Starting with "scripture" from JF Kennedy from a 1996 presentation on mental illness and early diagnosis in the community, minimizing reliance on institutions, "restore and revitalize" their lives. The issues of the 60s are than same as today

  1. Mental Health care and the well being of individual has improved notably
  2. There is a long way to go
  3. The forces that helped this happen are now presenting create new challenges and threats
  4. Institutions aimed at creating a new stewardship of mental health represent a new frontier
  5. What research needs to be done to underpin these new relationships

Things have gotten better

  • Access to care - across various levels of mental health problems there has been a 62-66% increase in the rates of treatment.
  • Quality of care - Individual getting appropriate medication related treatments have increased from to 20% to 50% range.
  • Independent living - substantially more people with severe and persistent mental disorders are living in the community (about 75-92%). However there has been a large increase in the number of these people in correctional facilities and homeless.

There has been a shift in financing

  • Change in costs - Have peen spending about 1% on public health care while we have moved private care 12% to 20%. So we have fallen behind because the costs have increased but the coverage has not.
  • Changes in policy have not been driven by mental health policy but by social programs that are not designed for mental health (Medicaid, TANF, SSI, SSDI, child welfare) but they have been driving the changes. If you want to do a good job supporting mental health you need to understand all of these other programs. This means that there is often a lack of good mental health expertise, voice, and accountability in these various non mental health related programs.

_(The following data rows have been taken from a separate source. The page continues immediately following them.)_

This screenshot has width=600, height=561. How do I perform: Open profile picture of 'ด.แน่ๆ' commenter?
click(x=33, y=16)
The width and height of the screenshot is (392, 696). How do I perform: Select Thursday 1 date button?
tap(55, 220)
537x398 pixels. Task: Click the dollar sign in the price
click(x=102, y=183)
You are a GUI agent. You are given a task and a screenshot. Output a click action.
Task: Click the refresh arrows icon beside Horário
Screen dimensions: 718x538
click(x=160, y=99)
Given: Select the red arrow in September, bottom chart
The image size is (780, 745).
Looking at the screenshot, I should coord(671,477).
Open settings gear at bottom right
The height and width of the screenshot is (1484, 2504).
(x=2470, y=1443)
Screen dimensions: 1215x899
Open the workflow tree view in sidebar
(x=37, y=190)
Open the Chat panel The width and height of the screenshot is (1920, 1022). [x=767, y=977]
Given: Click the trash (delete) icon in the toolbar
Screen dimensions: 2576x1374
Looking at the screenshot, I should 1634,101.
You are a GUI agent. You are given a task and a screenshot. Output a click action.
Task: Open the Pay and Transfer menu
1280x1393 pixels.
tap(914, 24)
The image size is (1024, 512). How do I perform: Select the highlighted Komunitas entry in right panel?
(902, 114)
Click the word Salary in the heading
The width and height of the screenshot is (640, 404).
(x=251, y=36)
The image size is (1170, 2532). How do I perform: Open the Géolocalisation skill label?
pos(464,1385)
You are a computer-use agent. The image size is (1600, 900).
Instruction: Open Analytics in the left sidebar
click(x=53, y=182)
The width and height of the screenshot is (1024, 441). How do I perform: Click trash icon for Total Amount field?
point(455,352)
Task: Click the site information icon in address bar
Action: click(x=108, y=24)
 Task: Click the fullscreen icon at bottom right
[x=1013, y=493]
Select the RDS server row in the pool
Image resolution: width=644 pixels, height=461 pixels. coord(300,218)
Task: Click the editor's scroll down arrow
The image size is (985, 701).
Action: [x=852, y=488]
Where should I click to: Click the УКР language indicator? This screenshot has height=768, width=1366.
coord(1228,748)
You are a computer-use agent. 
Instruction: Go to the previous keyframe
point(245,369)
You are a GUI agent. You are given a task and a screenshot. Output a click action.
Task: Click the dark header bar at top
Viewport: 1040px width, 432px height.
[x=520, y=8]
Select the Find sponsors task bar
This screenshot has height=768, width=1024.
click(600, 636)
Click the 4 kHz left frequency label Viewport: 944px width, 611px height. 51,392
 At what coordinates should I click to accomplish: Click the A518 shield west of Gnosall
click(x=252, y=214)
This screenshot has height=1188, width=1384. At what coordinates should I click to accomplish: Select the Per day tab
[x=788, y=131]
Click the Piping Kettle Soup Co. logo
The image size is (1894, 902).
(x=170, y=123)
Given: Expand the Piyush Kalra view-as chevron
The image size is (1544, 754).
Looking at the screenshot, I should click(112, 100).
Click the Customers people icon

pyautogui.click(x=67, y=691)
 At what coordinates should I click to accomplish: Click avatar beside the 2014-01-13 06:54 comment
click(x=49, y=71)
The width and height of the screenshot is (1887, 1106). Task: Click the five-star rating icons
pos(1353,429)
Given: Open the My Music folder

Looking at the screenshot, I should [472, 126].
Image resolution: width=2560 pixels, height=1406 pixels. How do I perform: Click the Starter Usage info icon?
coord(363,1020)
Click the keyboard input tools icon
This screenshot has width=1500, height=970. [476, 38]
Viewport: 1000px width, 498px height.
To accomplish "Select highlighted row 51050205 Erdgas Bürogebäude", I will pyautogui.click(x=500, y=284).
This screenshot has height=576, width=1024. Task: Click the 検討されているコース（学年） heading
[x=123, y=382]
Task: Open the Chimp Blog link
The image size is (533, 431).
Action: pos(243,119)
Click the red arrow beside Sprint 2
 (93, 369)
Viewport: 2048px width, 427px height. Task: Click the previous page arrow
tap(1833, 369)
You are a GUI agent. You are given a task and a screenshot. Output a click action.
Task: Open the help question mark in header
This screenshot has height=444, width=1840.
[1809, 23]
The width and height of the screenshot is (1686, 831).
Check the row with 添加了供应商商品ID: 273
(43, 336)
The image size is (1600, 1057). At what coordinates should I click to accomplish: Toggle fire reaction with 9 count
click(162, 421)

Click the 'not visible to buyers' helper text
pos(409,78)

How do we create new policy-leadership

  • Consolidate under a single agency that deals across agencies. New Mexico is ding this. Very difficult!
  • Create a matrix organization consulting versus action function (Mass)
  • Bring MH into program agencies. Tends to quickly marginalize the MH folks.

Research

  • What are the incentives and how might we change them to support the alignment.
  • What organizational, financial and programmatic features are likely to work in different state political models. Which will be different for each state. 
  • Need qualitative research to understand "what the rules of the game really mean."
  • Investment need to me made in data systems so that we can understand what is happening. This suggests that the information MUST be shared across a variety of agencies.

It seems to me that the underlying message is that the changes in financial and policy have left the mental health field behind. We need to address this problem by developing systems and expertise that allow us to work within these new policies and to make mental health a "player" to share our experience to improve these policies.